AI Governance Policy for US Agencies

On March 28, 2024, the White House moved to ensure the responsible development and use of artificial intelligence across the federal government. Vice President Kamala Harris announced the Office of Management and Budget issuance of the first-ever government-wide policy framework to mitigate the risks and harness the benefits of AI systems deployed by federal agencies.

This policy delivers on a key component of President Biden’s landmark Executive Order on AI issued last year. It sets the U.S. government on a path to become a global model and standard-bearer for safe, equitable and trustworthy AI innovation.

Under the new rules, federal agencies will be required to implement robust safeguards and risk management practices when using AI technologies that could impact American citizens’ rights, opportunities or safety. This includes mandatory actions like rigorous testing, monitoring for discriminatory impacts, providing transparency to the public, and ensuring human oversight on high-stakes decisions. As presented, the policy isn’t aimed at halting AI progress, but rather accelerating it responsibly. It directs agencies to embrace cutting-edge AI capabilities like generative AI while putting adequate guardrails in place. Agencies will also be encouraged to grow their AI workforce and technical expertise.

A major focus is bringing much-needed transparency to the government’s use of AI systems. Agencies will have to publish detailed annual inventories disclosing their AI use cases, potential public impacts, and mitigation strategies. Sensitive use cases will be reported internally with metrics. To drive accountability, agencies will be required to designate Chief AI Officers to coordinate AI governance and to create senior-level AI Governance Boards to provide oversight.

The impacts may be far-reaching. The policy aims to protect citizens’ civil rights, prevent algorithmic discrimination, strengthen AI procurement practices, boost public trust and open the door for AI-powered advances in areas, such as healthcare, climate change response and aviation safety.

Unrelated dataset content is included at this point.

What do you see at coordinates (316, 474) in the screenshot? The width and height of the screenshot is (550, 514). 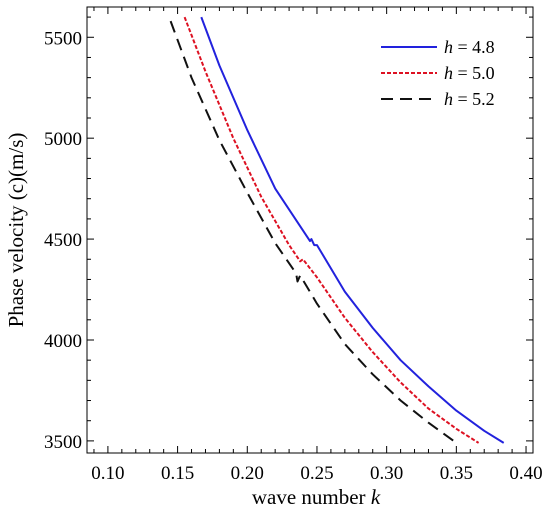 I see `x-tick-label: 0.25` at bounding box center [316, 474]. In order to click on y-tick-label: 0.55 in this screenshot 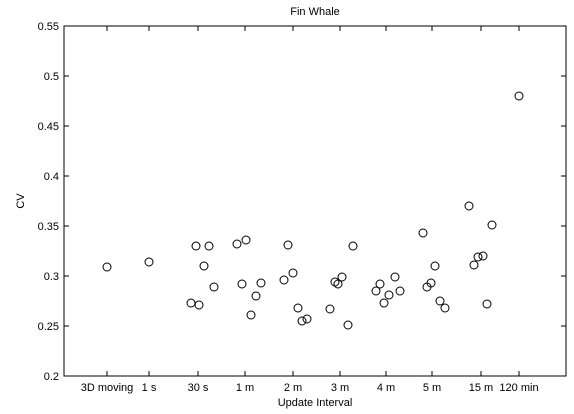, I will do `click(48, 27)`.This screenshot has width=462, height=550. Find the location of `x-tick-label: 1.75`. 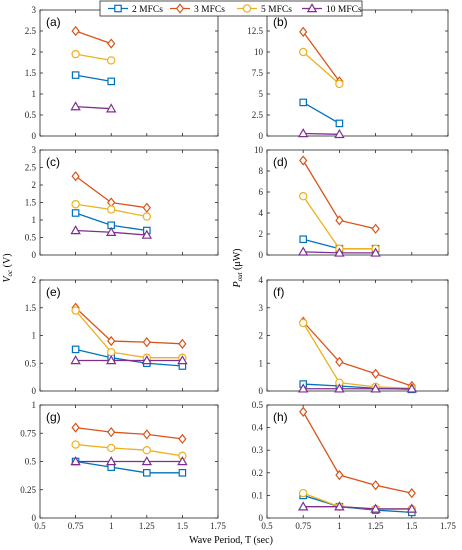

The OMB policy provides concrete details to the Biden Administration’s vision laid out in its AI Bill of Rights for citizens. It builds on technical AI risk management resources developed by the National Institute of Standards and Technology.

With this policy, the White House is intending to stalk out a global leadership position on AI governance as other nations are grappling with crafting their own regulatory frameworks. If executed effectively, it could become a model that raises the bar for responsible AI practices economy-wide. Of course, the real test will be in the implementation across the federal bureaucracy. But this robust governance framework is a promising and principled start to harnessing AI’s awesome potential in the service of the public good.